§ **DIRECTION**: Please rewrite the records below, replacing "Screen dimensions" with "Display size" everywhere it occurs and keeping everything else the same. Leave out the pictures.

Records for locating displayed items
--------------------
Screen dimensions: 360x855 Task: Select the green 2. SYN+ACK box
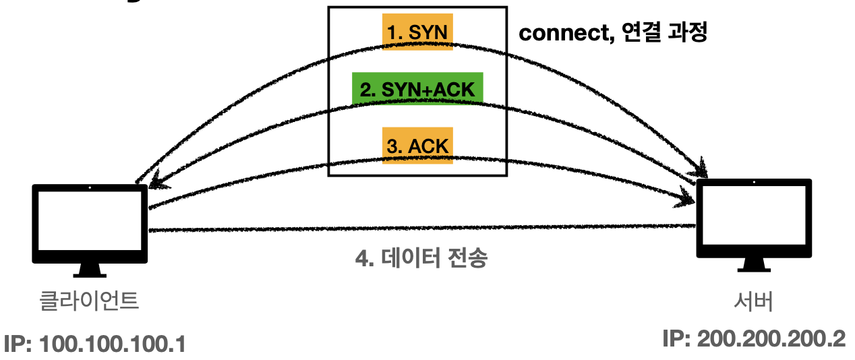click(417, 89)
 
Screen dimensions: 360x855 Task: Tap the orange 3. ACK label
click(416, 145)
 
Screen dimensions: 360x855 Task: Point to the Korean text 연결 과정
click(664, 33)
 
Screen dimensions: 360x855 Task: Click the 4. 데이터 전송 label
click(421, 258)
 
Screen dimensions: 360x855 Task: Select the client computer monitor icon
click(90, 226)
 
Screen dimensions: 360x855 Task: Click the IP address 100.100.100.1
click(94, 344)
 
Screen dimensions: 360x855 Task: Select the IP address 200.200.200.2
click(754, 338)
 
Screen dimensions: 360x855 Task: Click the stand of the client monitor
click(90, 270)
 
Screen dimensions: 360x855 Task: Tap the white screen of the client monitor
click(90, 219)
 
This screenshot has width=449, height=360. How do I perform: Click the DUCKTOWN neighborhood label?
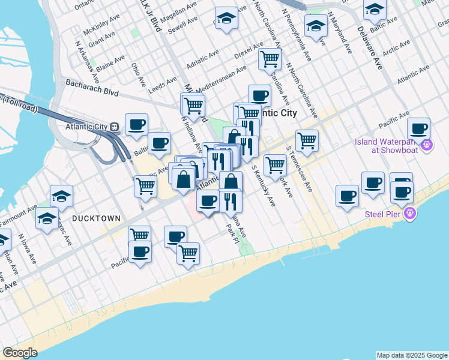96,219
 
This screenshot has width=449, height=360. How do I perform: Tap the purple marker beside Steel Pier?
410,213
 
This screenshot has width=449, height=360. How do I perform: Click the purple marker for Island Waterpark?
427,145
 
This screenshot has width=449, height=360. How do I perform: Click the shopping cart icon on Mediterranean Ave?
270,59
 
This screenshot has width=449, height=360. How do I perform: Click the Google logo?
20,353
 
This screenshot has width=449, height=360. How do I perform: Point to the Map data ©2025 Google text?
412,355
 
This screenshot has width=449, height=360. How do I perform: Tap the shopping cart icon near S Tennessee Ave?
307,140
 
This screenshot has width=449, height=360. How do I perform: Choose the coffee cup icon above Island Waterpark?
418,128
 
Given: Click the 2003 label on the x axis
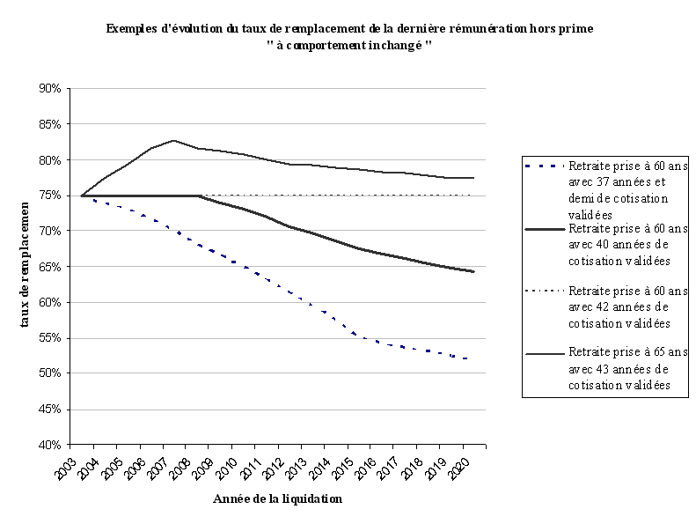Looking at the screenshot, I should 64,465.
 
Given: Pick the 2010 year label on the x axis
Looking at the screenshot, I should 226,465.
--------------------
§ **RESPONSE FOR THIS EXERCISE**:
Display size: 360x855 Task: Select the green 2. SYN+ACK box
click(417, 89)
 
Display size: 360x855 Task: Tap the orange 3. ACK label
click(416, 145)
 
Display size: 360x855 Task: Point to the Korean text 연결 과정
click(664, 33)
 
Display size: 360x855 Task: Click the 4. 데이터 전송 label
click(421, 258)
 
Display size: 360x855 Task: Select the client computer monitor icon
click(90, 226)
 
Display size: 360x855 Task: Click the IP address 100.100.100.1
click(94, 344)
 
Display size: 360x855 Task: Select the IP address 200.200.200.2
click(754, 338)
 
Display size: 360x855 Task: Click the stand of the client monitor
click(90, 270)
 
Display size: 360x855 Task: Tap the white screen of the client monitor
click(90, 219)
 
This screenshot has width=449, height=360. How do I perform: Click the DUCKTOWN neighborhood label?
96,219
 
This screenshot has width=449, height=360. How do I perform: Tap the purple marker beside Steel Pier?
410,213
 
This screenshot has width=449, height=360. How do I perform: Click the purple marker for Island Waterpark?
427,145
 
This screenshot has width=449, height=360. How do I perform: Click the shopping cart icon on Mediterranean Ave?
270,59
 
This screenshot has width=449, height=360. How do I perform: Click the Google logo?
20,353
 
This screenshot has width=449, height=360. How do I perform: Point to the Map data ©2025 Google text?
412,355
 
This screenshot has width=449, height=360. How do I perform: Tap the shopping cart icon near S Tennessee Ave?
307,140
 
This screenshot has width=449, height=360. How do I perform: Choose the coffee cup icon above Island Waterpark?
418,128
 
Given: Click the 2003 label on the x axis
Looking at the screenshot, I should 64,465.
 
Given: Pick the 2010 year label on the x axis
Looking at the screenshot, I should 226,465.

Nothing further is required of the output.